New Zealand made video games are impressing worldwide this week with one topping a Steam chart and another claiming the biggest award at the annual Indie Games Festival.
Umurangi Generation, developed by Australian-based Māori Naphtali Faulkner, won the festival's most important honour - the Seumas McNally Prize - as well as picking up an Excellence in Narrative award.
The game is a first-player photography game set in Tauranga "in the shitty future". Players take on the role of a Māori courier for the Tauranga Express, using photography to document the city during an alien invasion.
Previous winners of the Seumas McNally Prize include renowned games such as Papers, Please and Night in the Woods as well as last year's winner A Short Hike.
Faulkner, who is Ngāi Te Rangi, took around 10 months to develop the game and began working on it full-time at the beginning of 2020.
Maōri culture plays a role in the game, including a massive part in the ending, Faulkner told IndieGameWebsite.
"In Maōri iwi, we have certain animals which are chosen to represent us once humans are no longer here on earth," he said.
"The Huia which appears in the game was originally going to play a little bigger role," he continued.
"The feathers of the Huia are treasured by families and are often passed down. There are characters in the game who wear feathers in their hair."
The game was described by Aotearoa-based reviewer Dan Taipua as "the best work of Māori science-fiction to emerge from our fresh decade" in a piece for The Spinoff.
He also compared winning the Seumas McNally Prize to winning the grand jury prize at Sundance Film Festival.
"Of all the independent video games made all around the world last year, the very best of them was Māori," Taipua tweeted.
Umurangi Generation was initially released on Windows in May, 2020 but was ported and released on the Nintendo Switch in June this year.

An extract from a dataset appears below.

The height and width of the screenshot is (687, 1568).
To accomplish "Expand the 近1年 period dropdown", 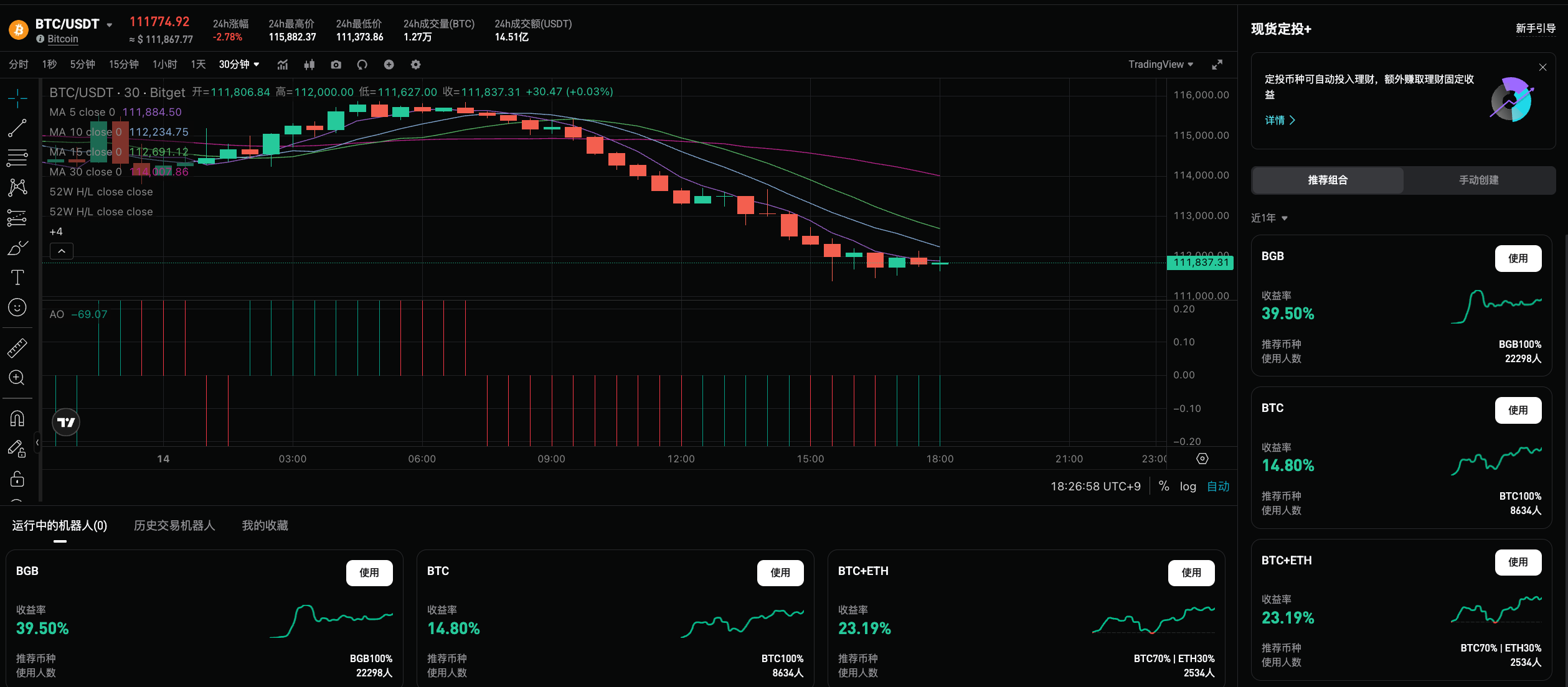I will [1269, 218].
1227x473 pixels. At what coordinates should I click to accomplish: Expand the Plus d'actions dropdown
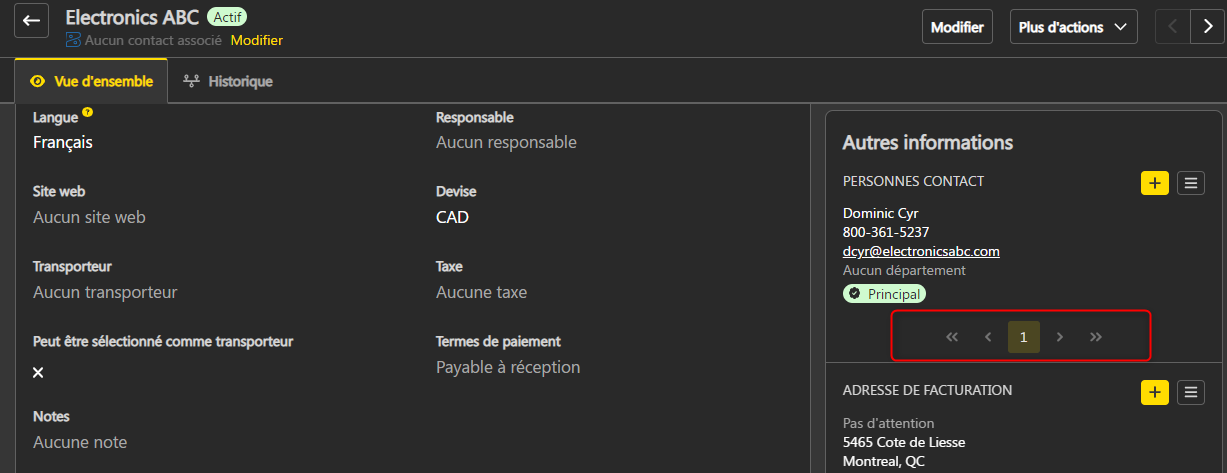pyautogui.click(x=1073, y=27)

Meanwhile Mini Motorways, developed by Wellington-based Dinosaur Polo Club, took top spot in the New & Trending section on PC gaming platform Steam on Thursday.
The puzzle strategy game involves connecting buildings to each other by creating motorways between them with the aim of collecting as many 'pins' as possible from the larger buildings.
It was launched on iOS in 2019, but was only released on Steam this week. For a time yesterday it sat above the official F1 racing game developed by Electronic Arts in the chart.
In the Top Sellers list on Steam today Mini Motorways is currently just under the Cottage Living Expansion Pack for the hugely popular game The Sims 4, and ahead of classics such as Grand Theft Auto V and The Elder Scrolls V: Skyrim.
Both Mini Motorways and its predecessor Mini Metro, which involved building rail systems instead of motorways, are free to Apple Arcade subscribers on iOS.